Text for analysis Block Start

# Notary Public in Barcelona for United States documents?



## libove (Feb 24, 2008)

I need to get a signature on a document notarized for United States purposes. In the US, even many local government offices will perform this service for $3/page.

I know that the US Consulate General in Barcelona offers this service, with advance appointment (the first is presently ~ten days out) for $50 !!

Is there a US Notary in Barcelona who is more readily available and rather cheaper please?

Thanks,
Jay


----------



## xicoalc (Apr 20, 2010)

libove said:


> I need to get a signature on a document notarized for United States purposes. In the US, even many local government offices will perform this service for $3/page.
> 
> I know that the US Consulate General in Barcelona offers this service, with advance appointment (the first is presently ~ten days out) for $50 !!
> 
> ...


When you say you need a signature on a document, what exactly do you mean? If you want for example, a photocopy of yoru passport notorising as genuine then any notary will do this for probably less than 10€. 

If you are looking for someone to confirm that the US notary mark is authentic then I doubt a Spanish notary will do this. A few months ago I needed a UK document signed by my UK accountant notarising for acceptance here in Spain. They wouldnt accept the accountant seal was genuine but a Spanish notary refused to do anything bevause he said the same "how can I confirm this is genuine". I ended up sending the document to a UK notary in London who was able to verify the details on it and seal it. THEN I had to get a Hague Apostille done in the UK (which the notary aranged), and then have a sworn translation into Spanish once the documents came back to me.

All in all with notary and couriers, and translations it cost me over 200€.

If it is something complexed you may be better paying the embassy to do it for you!


----------



## libove (Feb 24, 2008)

Hi Steve, thanks for your reply.

What I need is someone to notarize (put their US-recognized Notary Public seal mark on) a document, after watching me sign the document, to affirm that it was indeed me who signed it. That's all. They're not saying anything about the document or anything on it, other than that the signature belongs to a human who had proof of identity to match the signature.

Cheers,
-Jay



steve_in_spain said:


> When you say you need a signature on a document, what exactly do you mean? If you want for example, a photocopy of yoru passport notorising as genuine then any notary will do this for probably less than 10€.
> 
> If you are looking for someone to confirm that the US notary mark is authentic then I doubt a Spanish notary will do this. A few months ago I needed a UK document signed by my UK accountant notarising for acceptance here in Spain. They wouldnt accept the accountant seal was genuine but a Spanish notary refused to do anything bevause he said the same "how can I confirm this is genuine". I ended up sending the document to a UK notary in London who was able to verify the details on it and seal it. THEN I had to get a Hague Apostille done in the UK (which the notary aranged), and then have a sworn translation into Spanish once the documents came back to me.

Text for analysis Block End

Assignment A => In the forum thread about getting a US document notarized in Barcelona, what does the US Consulate General charge for notarizing?
Assignment B => Carry on the forum thread about getting a US document notarized in Barcelona from the point where it stops.

Collected material Block Start

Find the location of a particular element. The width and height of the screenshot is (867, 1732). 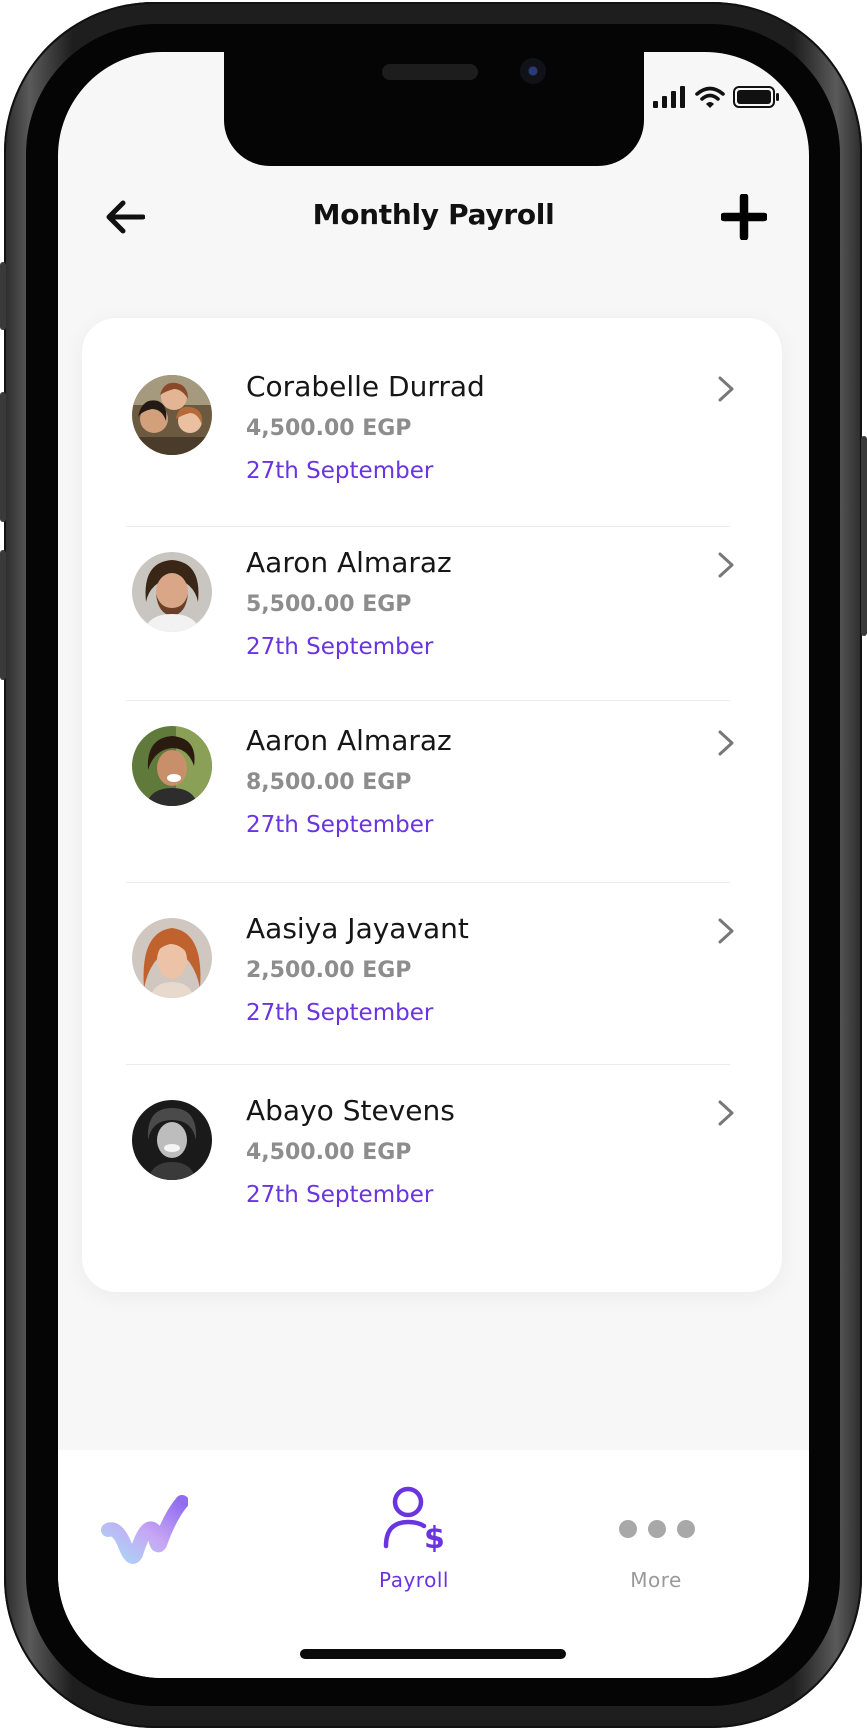

brand-logo-icon is located at coordinates (145, 1530).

Collected material Block End

Response A => $50, with an advance appointment.

Response B =>
> 
> ...


----------



## xabiaxica (Jun 23, 2009)

libove said:


> Hi Steve, thanks for your reply.
> 
> What I need is someone to notarize (put their US-recognized Notary Public seal mark on) a document, after watching me sign the document, to affirm that it was indeed me who signed it. That's all. They're not saying anything about the document or anything on it, other than that the signature belongs to a human who had proof of identity to match the signature.
> 
> ...


when my OH needed a US notary seal he was told that the only possible way to do this was to go to a US embassy

in the end he waited until his next trip to the US


----------



## xicoalc (Apr 20, 2010)

xabiachica said:


> when my OH needed a US notary seal he was told that the only possible way to do this was to go to a US embassy
> 
> in the end he waited until his next trip to the US


yeah i think that if its for the purposes of the US authorities then the embassy is the best if nnot only way to go. if you were a brit it would be easier, there are many many british registered lawyers working all over spain and this would be easy, but i feel possibly far less US ones.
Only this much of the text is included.